Bottom line if MY pencil test shows same hardness that worked well for last batch of boolits then I'm probably going to like this batch too. If it measures too soft or hard the time to adjust is now as an ingot before I cast 500 boolits with it.

Motard
08-19-2015, 03:37 AM
I have compared the stadler pencils wit the lee hardness tester and had same resoults.: 18 Bhn league un my cast boolits. Instead of sharpening you may peel off half an inch wood from the tip, expose the lead and flatten it on sandpaper. Or a simples whay is to buy just the core for replaceable pencils (caran d'ache, brooklins, sthadler etc).
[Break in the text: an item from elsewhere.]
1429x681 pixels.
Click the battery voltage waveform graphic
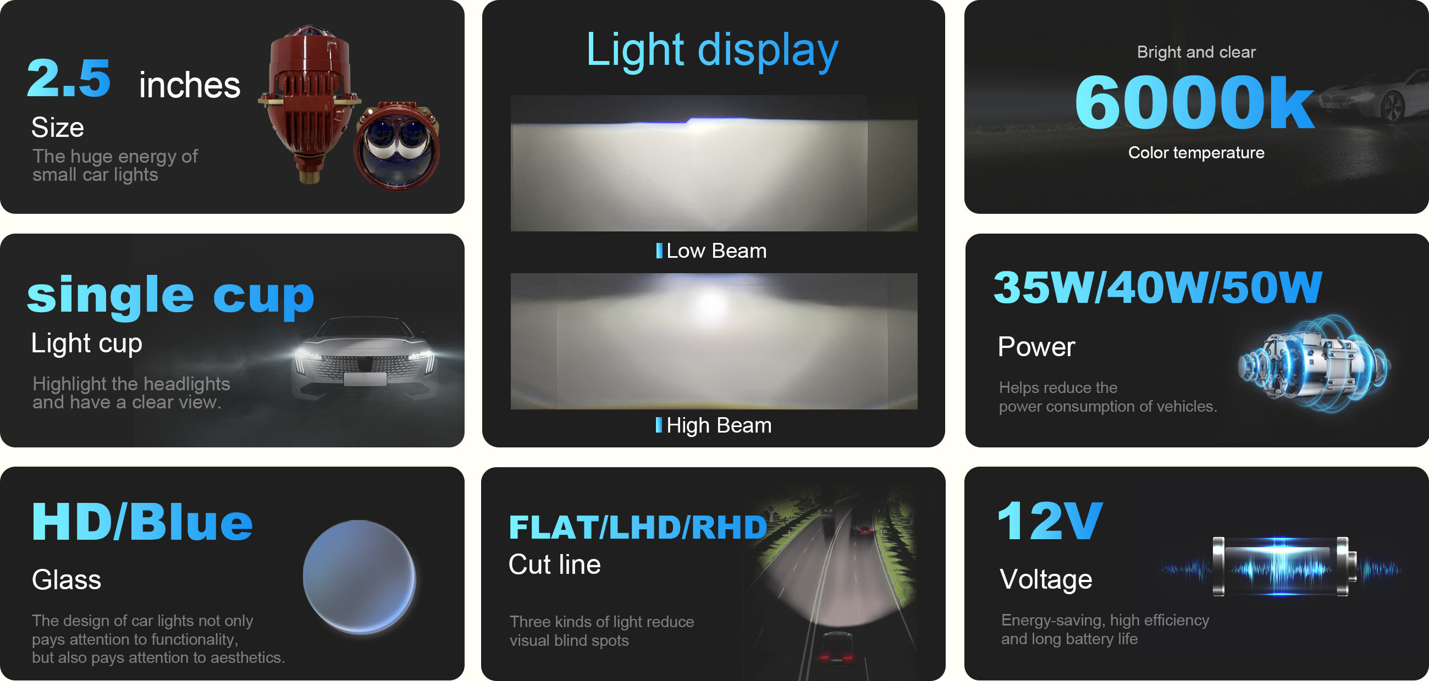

I feel that holding at the correct angle 45° while testing (eventually with aid of a hooden drilled block) is most important than the tip's shape.

303Guy
08-21-2015, 11:34 PM
We don't have too many members located in Japan. Is shooting and boolit casting big in Japan? It's good to have you with us. :drinks:

Patrick56
08-30-2015, 04:36 AM
$10 for a set of pencils seems fine but a mere of $200 for the stand and a sharpener is a lot of money.:?